De dreiging van een rechtszaak tegen de veiling van Umts-frequenties neemt toe. Die omstreden verdelingswijze van de bandbreedte voor de volgende generatie mobiele telefonie is namelijk mogelijk in strijd met Europese wetgeving. Dit blijkt uit antwoorden van Europees Commissaris Erki Liikanen op vragen van Europarlementariër Wim van Velzen van de CDA.
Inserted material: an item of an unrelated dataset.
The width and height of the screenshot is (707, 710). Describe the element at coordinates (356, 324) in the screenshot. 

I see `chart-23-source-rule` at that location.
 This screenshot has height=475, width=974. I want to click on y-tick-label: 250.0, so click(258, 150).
De telecom-commissaris zegt geen kans te zien op dit moment iets te doen aan de Umts-veiling zoals die is gepleegd in Groot-Brittannië en momenteel loopt in Nederland. Ook Duitsland en Denemarken willen het veilingmodel hanteren voor de verdeling van Umts-frequenties. De betrokken overheden beroepen zich op een uitzonderingsclausule in de Europese wetgeving voor schaarse artikelen.
Toetsing achteraf
Liikanen is van zins achteraf onderzoek te plegen naar onder meer de rechtmatigheid, onafhankelijkheid, open toegang en economische gevolgen van de Umts-veilingen. Hij zegt wel dat het gebruik van veilingprocedures op zich niet in strijd is met de principes van de Europese regelgeving. Van Velzen vreest echter dat toetsing naderhand weinig kan uithalen en dat het zelfs de concurrentieverhoudingen in de zich snel ontwikkelende telecommarkt kan verstoren.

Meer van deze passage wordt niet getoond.